Below this line is a set of entries; quote exactly the lines from the line that contains "Task: Collapse the" to the line that contains "928x1150 pixels.", both lines included.
^^^^^^^^^^^^^^^^
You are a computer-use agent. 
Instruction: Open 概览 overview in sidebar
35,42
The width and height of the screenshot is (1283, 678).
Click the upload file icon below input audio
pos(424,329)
^^^^^^^^^^^^^^^^
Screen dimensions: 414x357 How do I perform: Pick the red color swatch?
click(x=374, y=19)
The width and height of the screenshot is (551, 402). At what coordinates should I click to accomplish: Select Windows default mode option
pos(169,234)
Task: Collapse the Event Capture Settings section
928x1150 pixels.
^^^^^^^^^^^^^^^^
* _Your solution_:
Task: Collapse the Event Capture Settings section
928x1150 pixels.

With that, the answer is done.